**PROVIDED PASSAGE:**
-- -- --

• Summer Moore of LESH

Peru: Textile Beginnings

Updated: Aug 5, 2020


I felt pulled to visit the Amazon ever since I was a child, I'd done a project about deforestation in sixth grade, back in the 90’s when Rainforest conservation and FernGully were all the rage. Ten years ago my friend Marissa and I made it happen, a Peruvian adventure where an unexpected new path was forged.

During this time I had just quit my stable full-time position at an NYC photo agency right at the height of the recession. It was a risky move, but it felt like a gut punch I knew I needed to do, I had graduated with a degree in photography and dearly missed the creativity of being on set. One late night after my last day on the job I got the urge to look into international flights, curious if there was anything under $300 that could take me away and celebrate this new self-employed freedom. I had very little money saved and no clear work lined up, as I learned the hard way that photographers weren’t exactly looking for new assistants in a recession, particularly female. But I saw a miraculous flight from JFK to Lima for $240 round-trip. I called my best friend, she was easily on board, and bought two tickets. In hindsight that move seems irresponsible, but that impulse and innate knowing lead to my current studio practice.

-- -- --

Data drawn from a collection
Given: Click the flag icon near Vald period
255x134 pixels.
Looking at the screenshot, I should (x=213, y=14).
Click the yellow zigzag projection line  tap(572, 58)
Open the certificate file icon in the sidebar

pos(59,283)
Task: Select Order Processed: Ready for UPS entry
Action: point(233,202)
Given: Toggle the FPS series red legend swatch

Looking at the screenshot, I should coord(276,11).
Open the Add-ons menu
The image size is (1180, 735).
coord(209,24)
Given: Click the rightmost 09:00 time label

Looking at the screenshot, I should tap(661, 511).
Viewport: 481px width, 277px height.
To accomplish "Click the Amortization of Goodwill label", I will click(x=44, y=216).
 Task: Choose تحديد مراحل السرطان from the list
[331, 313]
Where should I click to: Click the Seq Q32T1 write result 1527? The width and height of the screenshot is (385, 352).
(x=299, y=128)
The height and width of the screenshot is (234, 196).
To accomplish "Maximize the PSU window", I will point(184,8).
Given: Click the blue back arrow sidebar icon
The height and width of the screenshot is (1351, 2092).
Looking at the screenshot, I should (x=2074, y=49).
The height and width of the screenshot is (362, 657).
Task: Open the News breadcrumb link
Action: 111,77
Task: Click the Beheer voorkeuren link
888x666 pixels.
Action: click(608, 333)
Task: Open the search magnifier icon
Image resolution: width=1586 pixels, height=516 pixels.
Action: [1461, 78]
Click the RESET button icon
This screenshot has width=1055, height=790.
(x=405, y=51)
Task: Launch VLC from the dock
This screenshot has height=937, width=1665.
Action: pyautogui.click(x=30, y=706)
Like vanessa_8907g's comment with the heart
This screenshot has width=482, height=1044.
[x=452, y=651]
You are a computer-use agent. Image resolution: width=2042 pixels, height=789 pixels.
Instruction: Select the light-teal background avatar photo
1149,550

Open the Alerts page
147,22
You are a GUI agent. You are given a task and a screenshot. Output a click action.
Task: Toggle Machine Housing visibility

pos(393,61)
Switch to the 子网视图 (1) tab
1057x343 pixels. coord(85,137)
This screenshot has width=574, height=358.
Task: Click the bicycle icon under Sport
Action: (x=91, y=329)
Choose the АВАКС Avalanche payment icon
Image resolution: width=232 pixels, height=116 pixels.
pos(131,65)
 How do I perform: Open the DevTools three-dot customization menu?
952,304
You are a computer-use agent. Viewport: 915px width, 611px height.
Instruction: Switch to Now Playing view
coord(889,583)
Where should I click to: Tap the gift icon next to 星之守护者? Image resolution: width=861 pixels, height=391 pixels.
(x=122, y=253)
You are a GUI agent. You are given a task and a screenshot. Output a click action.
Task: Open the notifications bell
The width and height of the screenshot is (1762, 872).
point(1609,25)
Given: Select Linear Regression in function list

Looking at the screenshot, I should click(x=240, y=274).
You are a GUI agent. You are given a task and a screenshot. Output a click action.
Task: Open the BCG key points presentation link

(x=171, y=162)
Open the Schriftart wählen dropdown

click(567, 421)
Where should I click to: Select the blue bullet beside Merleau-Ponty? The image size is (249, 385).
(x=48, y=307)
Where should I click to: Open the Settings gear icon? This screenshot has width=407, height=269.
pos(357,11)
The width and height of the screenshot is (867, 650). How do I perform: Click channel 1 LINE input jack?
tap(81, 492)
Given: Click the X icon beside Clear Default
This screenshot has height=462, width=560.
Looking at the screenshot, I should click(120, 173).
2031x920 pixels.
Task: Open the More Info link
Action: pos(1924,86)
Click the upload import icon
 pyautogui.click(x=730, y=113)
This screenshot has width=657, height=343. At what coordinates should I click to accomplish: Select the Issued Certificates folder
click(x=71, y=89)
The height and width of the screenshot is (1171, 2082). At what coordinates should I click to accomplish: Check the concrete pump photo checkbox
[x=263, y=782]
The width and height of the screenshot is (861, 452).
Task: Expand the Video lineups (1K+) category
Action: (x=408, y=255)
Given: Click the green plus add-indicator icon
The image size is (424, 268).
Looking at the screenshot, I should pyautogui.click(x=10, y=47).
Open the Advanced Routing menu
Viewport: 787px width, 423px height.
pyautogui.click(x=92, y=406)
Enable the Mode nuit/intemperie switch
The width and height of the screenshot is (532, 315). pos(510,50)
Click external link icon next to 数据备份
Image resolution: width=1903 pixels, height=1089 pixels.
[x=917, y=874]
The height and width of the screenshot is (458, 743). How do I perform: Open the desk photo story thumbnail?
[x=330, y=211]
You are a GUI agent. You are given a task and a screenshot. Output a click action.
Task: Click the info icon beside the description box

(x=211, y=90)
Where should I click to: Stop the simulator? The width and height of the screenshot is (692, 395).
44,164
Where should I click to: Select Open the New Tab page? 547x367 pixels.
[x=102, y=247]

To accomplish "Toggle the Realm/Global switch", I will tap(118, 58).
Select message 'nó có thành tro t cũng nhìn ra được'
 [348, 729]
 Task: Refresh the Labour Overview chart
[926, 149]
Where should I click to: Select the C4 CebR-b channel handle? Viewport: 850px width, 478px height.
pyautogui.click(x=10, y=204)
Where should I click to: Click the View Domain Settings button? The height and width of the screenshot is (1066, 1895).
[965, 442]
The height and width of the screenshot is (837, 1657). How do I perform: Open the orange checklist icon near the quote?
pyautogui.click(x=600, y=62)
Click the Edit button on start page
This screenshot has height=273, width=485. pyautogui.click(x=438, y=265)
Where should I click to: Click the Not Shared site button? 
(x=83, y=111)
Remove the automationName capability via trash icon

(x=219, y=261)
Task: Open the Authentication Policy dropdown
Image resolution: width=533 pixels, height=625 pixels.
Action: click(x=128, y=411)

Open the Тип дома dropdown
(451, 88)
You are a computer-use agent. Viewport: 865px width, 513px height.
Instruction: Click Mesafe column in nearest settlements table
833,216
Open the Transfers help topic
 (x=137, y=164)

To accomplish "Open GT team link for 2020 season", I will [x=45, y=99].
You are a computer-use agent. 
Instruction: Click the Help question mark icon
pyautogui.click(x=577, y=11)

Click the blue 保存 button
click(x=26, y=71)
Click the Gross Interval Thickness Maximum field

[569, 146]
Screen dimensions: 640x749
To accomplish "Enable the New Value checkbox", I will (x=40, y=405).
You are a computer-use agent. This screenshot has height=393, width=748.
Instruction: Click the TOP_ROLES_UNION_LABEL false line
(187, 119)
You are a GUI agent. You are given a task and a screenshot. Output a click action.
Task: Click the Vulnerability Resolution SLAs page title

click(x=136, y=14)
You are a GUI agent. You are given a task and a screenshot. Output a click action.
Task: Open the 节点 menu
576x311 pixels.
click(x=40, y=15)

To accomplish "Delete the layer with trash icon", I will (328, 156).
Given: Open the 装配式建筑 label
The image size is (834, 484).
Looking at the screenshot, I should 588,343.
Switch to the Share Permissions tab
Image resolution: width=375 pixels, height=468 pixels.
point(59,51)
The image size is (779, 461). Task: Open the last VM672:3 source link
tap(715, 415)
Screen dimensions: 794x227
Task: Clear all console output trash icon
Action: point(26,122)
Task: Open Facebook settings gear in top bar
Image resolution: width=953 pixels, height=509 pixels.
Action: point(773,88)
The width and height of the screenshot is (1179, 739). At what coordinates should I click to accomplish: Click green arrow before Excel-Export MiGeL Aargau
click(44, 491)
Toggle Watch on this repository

-- -- --

**YOUR OBJECTIVE:**
Quote the entire Peru travel post above, word for word.

**SOLVED EXERCISE:**
• Summer Moore of LESH

Peru: Textile Beginnings

Updated: Aug 5, 2020


I felt pulled to visit the Amazon ever since I was a child, I'd done a project about deforestation in sixth grade, back in the 90’s when Rainforest conservation and FernGully were all the rage. Ten years ago my friend Marissa and I made it happen, a Peruvian adventure where an unexpected new path was forged.

During this time I had just quit my stable full-time position at an NYC photo agency right at the height of the recession. It was a risky move, but it felt like a gut punch I knew I needed to do, I had graduated with a degree in photography and dearly missed the creativity of being on set. One late night after my last day on the job I got the urge to look into international flights, curious if there was anything under $300 that could take me away and celebrate this new self-employed freedom. I had very little money saved and no clear work lined up, as I learned the hard way that photographers weren’t exactly looking for new assistants in a recession, particularly female. But I saw a miraculous flight from JFK to Lima for $240 round-trip. I called my best friend, she was easily on board, and bought two tickets. In hindsight that move seems irresponsible, but that impulse and innate knowing lead to my current studio practice.